Most likely nobody really knew what to say. I didn't get chance to reply
at the time and realised about a month later that nobody had replied.
Sorry about that.

When you say your file server is working a bit slow, what do you mean?
File transfers are slow or something else?

The limiting factor on file transfers will almost always be your network
speed, especially if you're using wifi, so if you have a budget, look at
a 1GB switch. I've seen cheap unmanaged 8 port GB switches for less than
£20 on Ebuyer and 24 ports for around £80.

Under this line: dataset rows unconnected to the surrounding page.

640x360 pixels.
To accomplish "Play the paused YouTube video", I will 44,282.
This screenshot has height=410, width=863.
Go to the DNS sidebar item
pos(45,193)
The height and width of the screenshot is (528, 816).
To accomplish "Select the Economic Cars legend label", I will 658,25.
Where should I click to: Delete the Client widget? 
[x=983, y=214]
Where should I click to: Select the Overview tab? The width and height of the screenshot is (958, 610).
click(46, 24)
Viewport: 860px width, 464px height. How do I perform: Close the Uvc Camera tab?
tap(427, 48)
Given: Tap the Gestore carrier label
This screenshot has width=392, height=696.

On a 1Gb wired network you should get around 100-112 MB/s for a single
file transfer, depending on what the filesharing protocol is. Remember
that upper case B is bytes, lower case b means bits and there are 8 bits
are a byte. For simultaneous transfers each client gets slightly less
than half that speed. On a 100Mb wired network you'd expect around 10-12
MB/s for a single transfer. If you care about speed, you won't want to
do filesharing over wifi. How are your server and clients connected and
what transfer speed are you getting?

Next think about your disks and disk subsystem. If you're serving files
to multiple clients simultaneously, each file transfer will slow down as
your server can't read all of that data off the disk at the same time.
SSDs are nearly 20 times faster than spinning disks but cost more and
you'll lose some of the performance benefit if you have an older SATA
controller. A SATA III disk controller will be able to transfer data at
around 600 MB/s. SATA II at 300MB/s and SATA I at 150 MB/s. How much
data do you expect to serve at any one time? Can you live with the slow
down when multiple clients want to read or write files at the same time.
As always, it's a cost v performance trade-off.

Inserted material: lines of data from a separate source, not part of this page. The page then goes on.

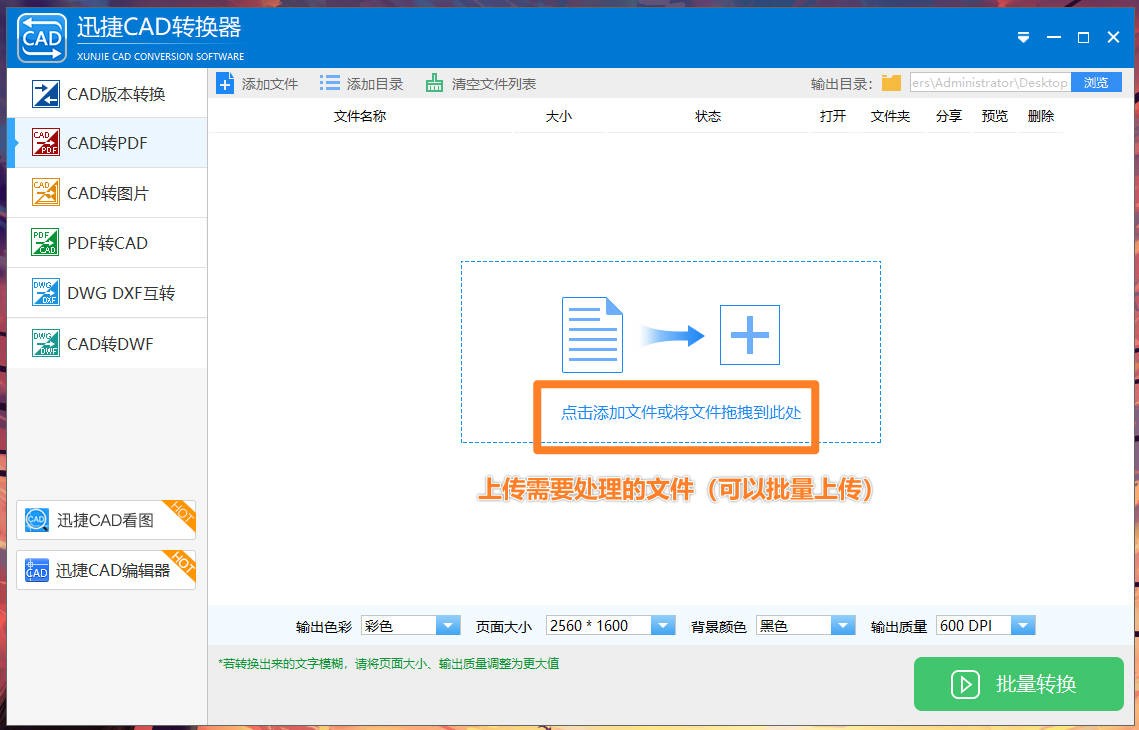Open CAD版本转换 mode
The image size is (1139, 730).
[x=106, y=94]
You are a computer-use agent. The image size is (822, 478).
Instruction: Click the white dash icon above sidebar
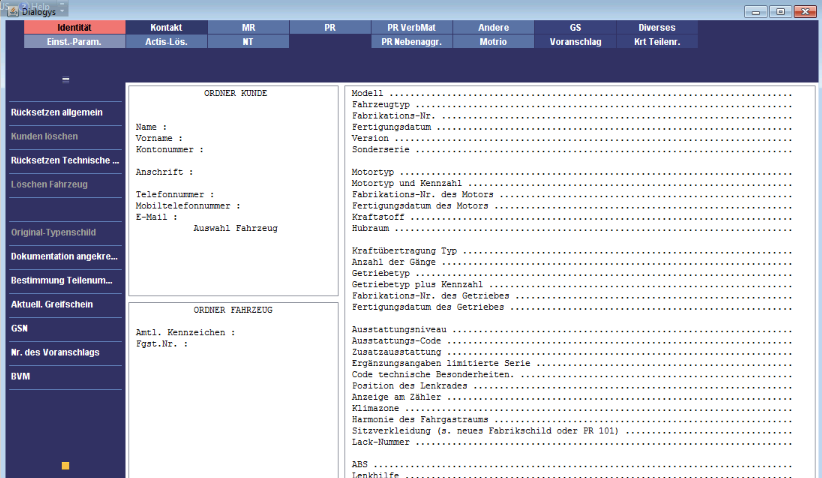coord(65,79)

Neither me nor my company supply hardware, but I see offers on Ebuyer's
daily deals newsletter for low end tower servers from Dell, HP, Lenovo
and Fujitsu quite often. The cheapest modern machines are all perfectly
powerful enough to serve files to 3 machines and route network traffic
for under £300. The following are decent for cheap server hardware or
older/refurbed kit:

http://www.serversdirect.co.uk/
http://www.serversplus.com/
http://www.morgancomputers.co.uk/

Realistically an old PC should be fine but you'll probably want a RAID
controller, or use Linux software RAID with two or more disks to protect
against the loss of your server in the event of an inevitable disk
failure and keep good backups off-site in case of fire or theft etc.

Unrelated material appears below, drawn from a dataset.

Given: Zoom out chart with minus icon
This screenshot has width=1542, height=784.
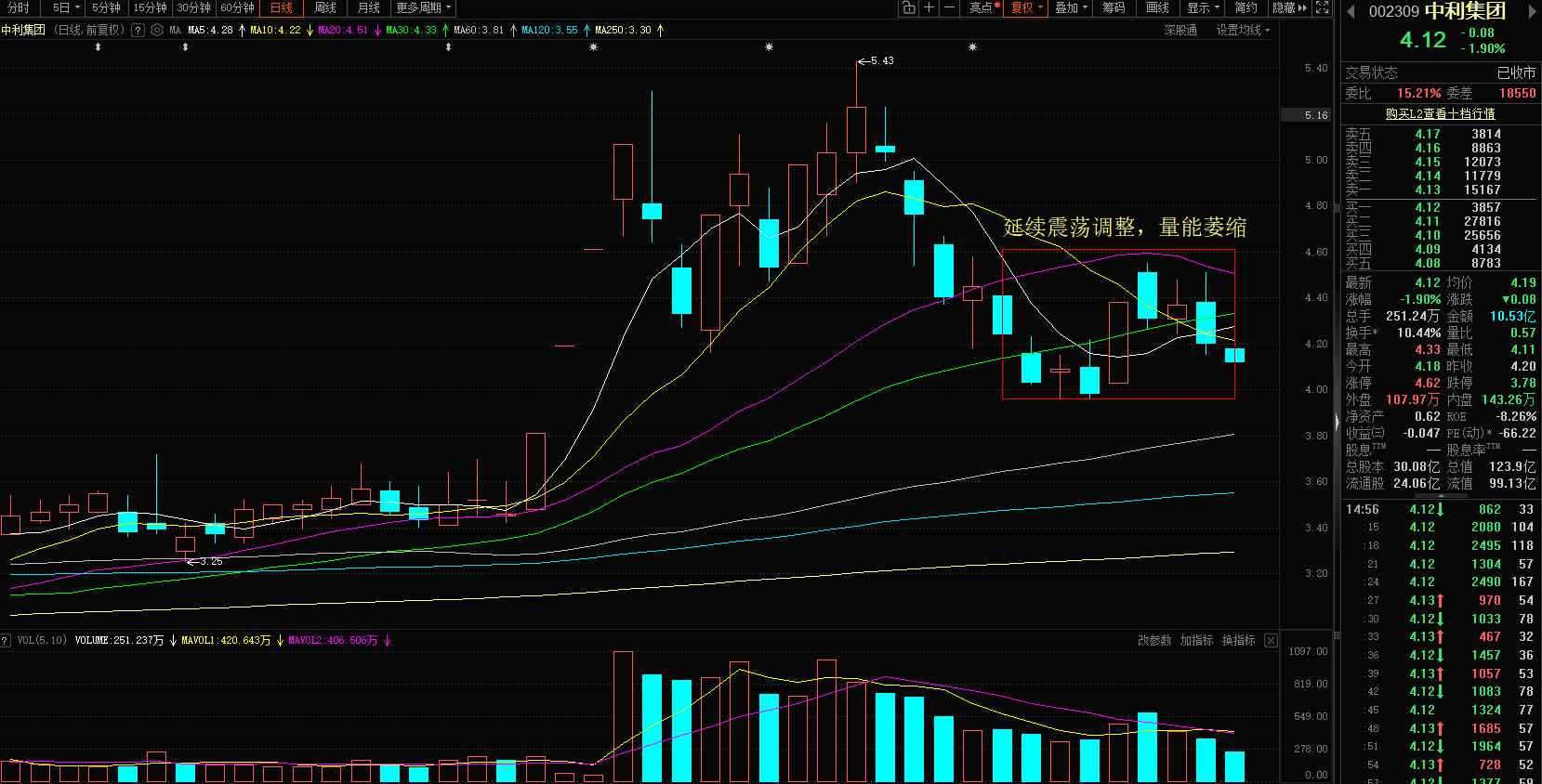Looking at the screenshot, I should click(x=949, y=7).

You can probably find old machines cheap on eBay. I don't see why you
can't do all this on an old Pentium 4 with 512MB RAM, possibly less. If
you know Linux and Samba, you can do away with all the ClearOS GUI stuff
and save yourself some money on hardware.

Samba is the Unix implementation of Windows files and printer sharing,
workgroups, domains and 'net' management commands.

I recall last time you said you wanted to run Windows in Virtualbox on
the server. That's not a problem but you'll need enough RAM for both the
Linux OS and Windows and preferably a multi-core CPU. Depending on your
Windows version, that puts you in the region of 4GB minimum and way out
of the league of an old PC. You'll see a definite performance benefit
using SSDs with virtualisation, but spinning disks aren't out of the
question if you don't mind a bit of lag. Honestly, after using SSDs for
a few years, if you can afford them, get them, they make a massive
performance difference.

You mentioned also that you want to manage Windows PCs from your
fileserver. I'm not sure what you mean by that. You can use commands
provided by Samba to manage Windows PCs to some degree. I don't know
ClearOS but just by Googling it, I see that it's possible to set it up
as a Windows Domain Controller. Realistically, all it's doing it making
it quick and easy to set up a Samba domain. You could live without
ClearOS but you'd need to get your hands dirty with Samba.

I do filesharing at home using Samba on Debian and Ubuntu, but CentOS or
SUSE would work equally well. Really though, if it works for you,
ClearOS is fine.

Finally, I'm not sure why you want to use your Linux machine as a
gateway rather than just using your router. What is it you want Linux to
do as a gateway that your router doesn't?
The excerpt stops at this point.